- _Problem details_: Copy the part of the listing from the line containing "At what coordinates" through the line containing "[x=208, y=503]", including the request, and offset each coordinate in the answers by adding 128. Leave out the pictures.

- _Data_:
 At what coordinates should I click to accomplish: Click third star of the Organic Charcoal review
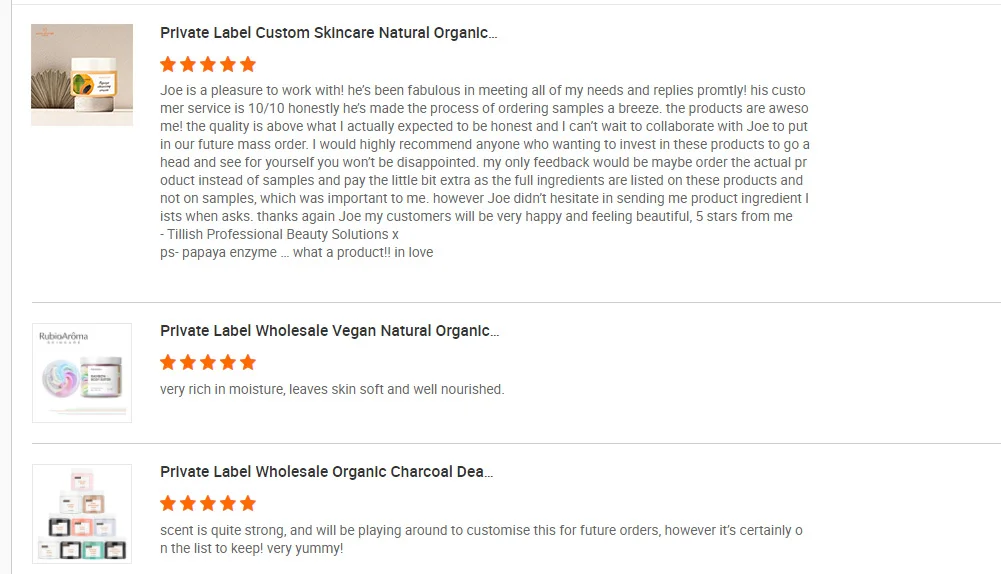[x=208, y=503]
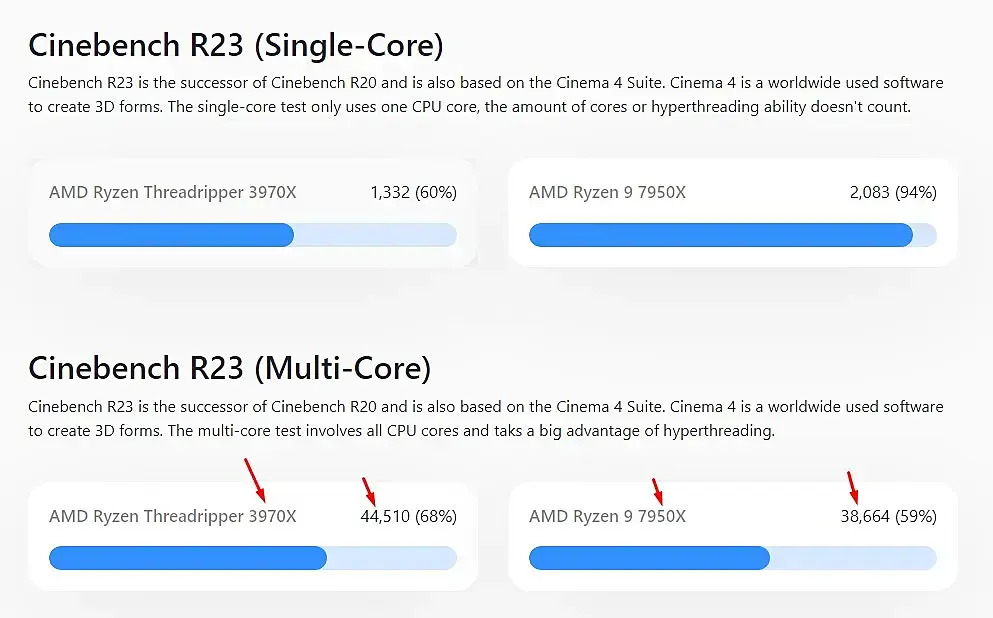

--

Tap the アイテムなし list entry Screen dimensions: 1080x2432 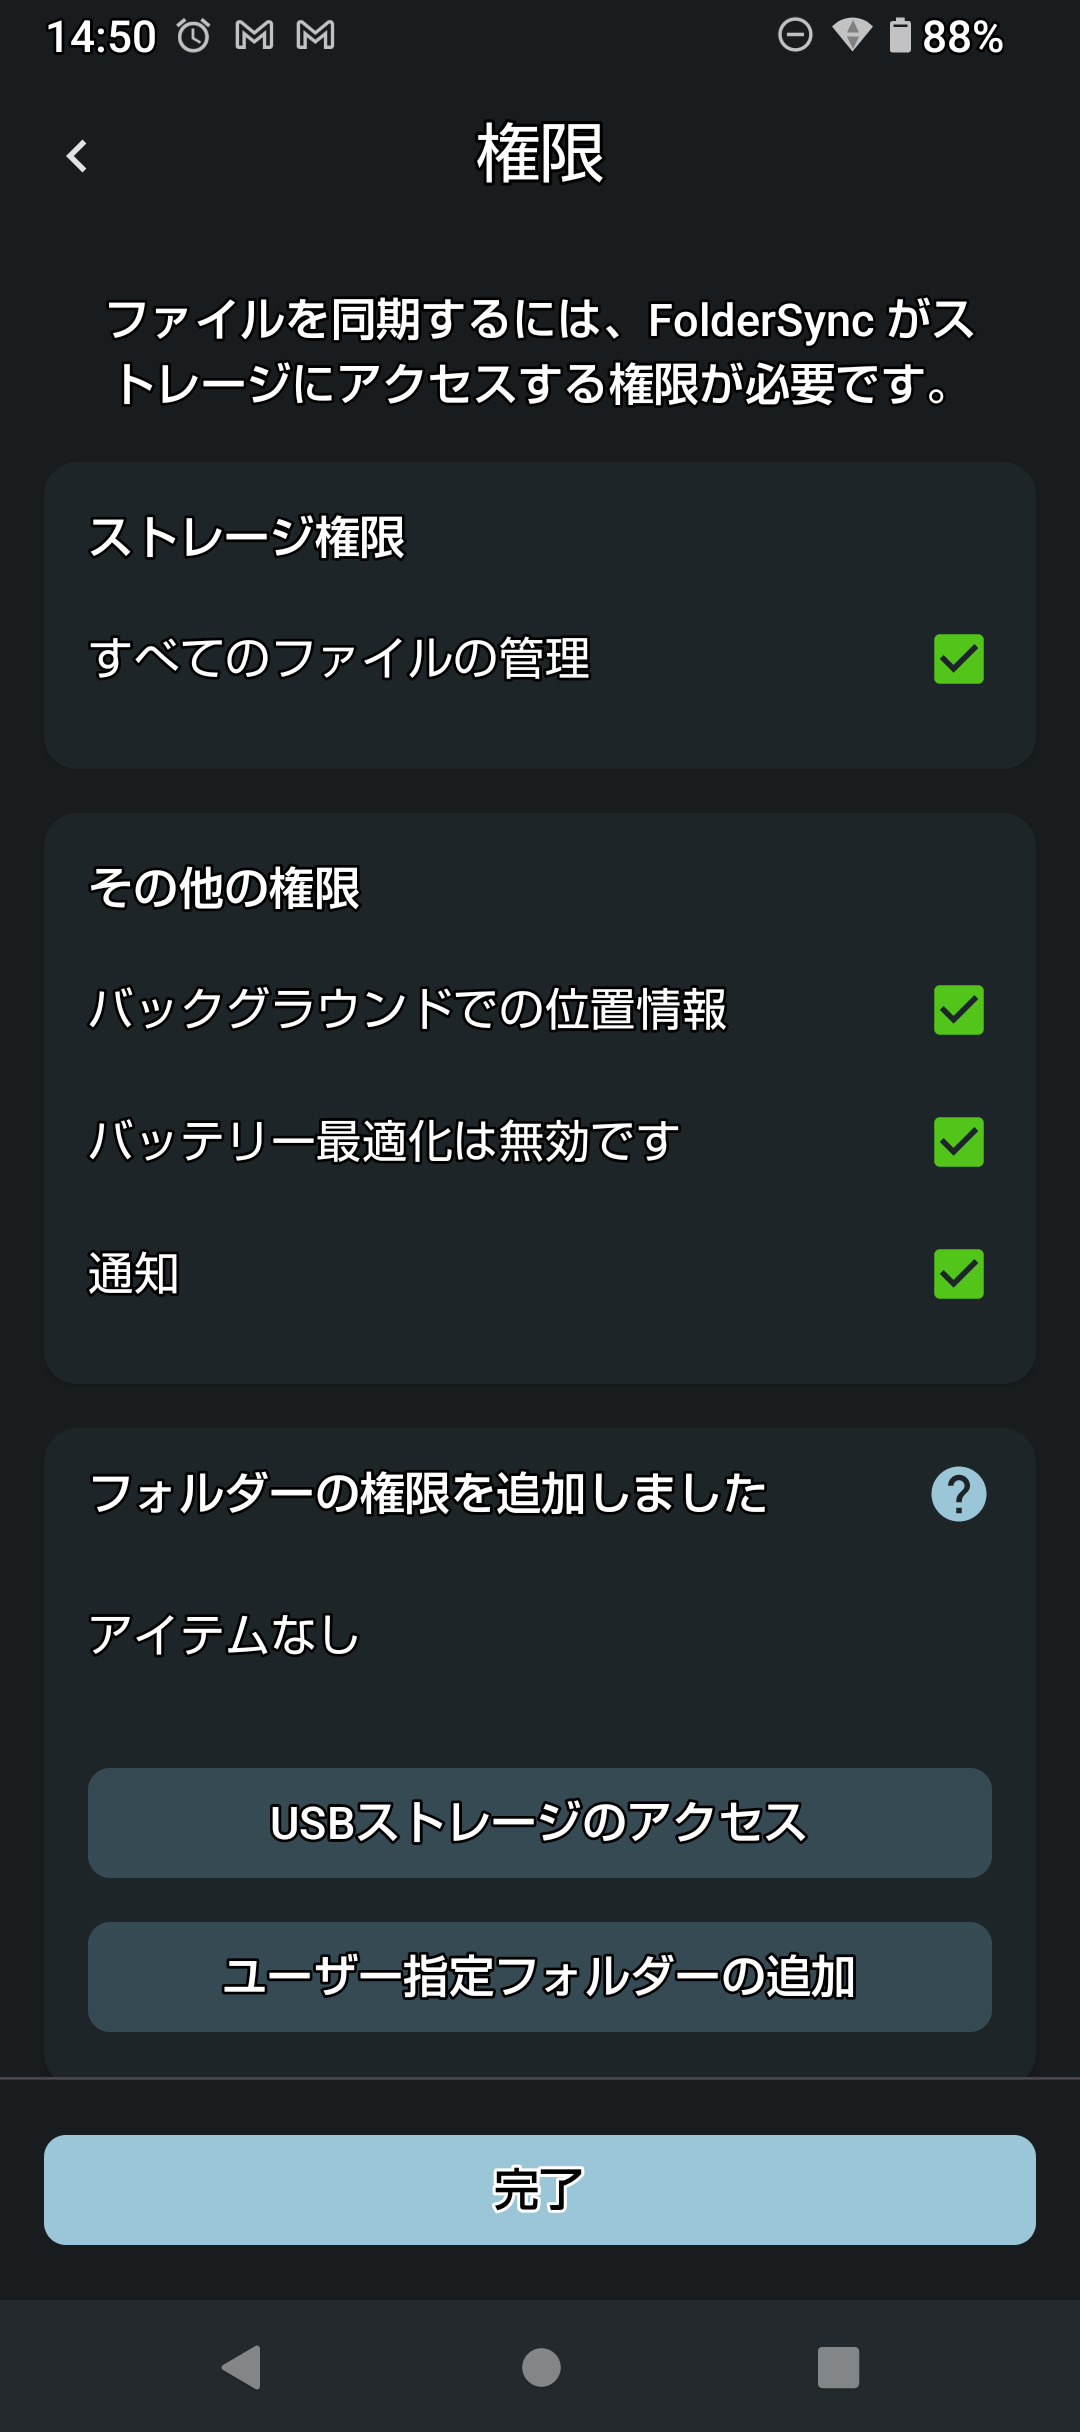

...

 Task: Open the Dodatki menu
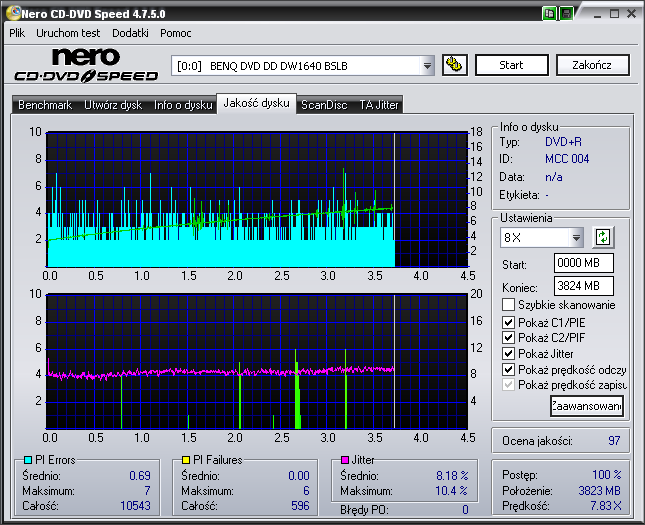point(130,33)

- _Solution to the exercise_:
 At what coordinates should I click to accomplish: Click third star of the Organic Charcoal review
[x=336, y=631]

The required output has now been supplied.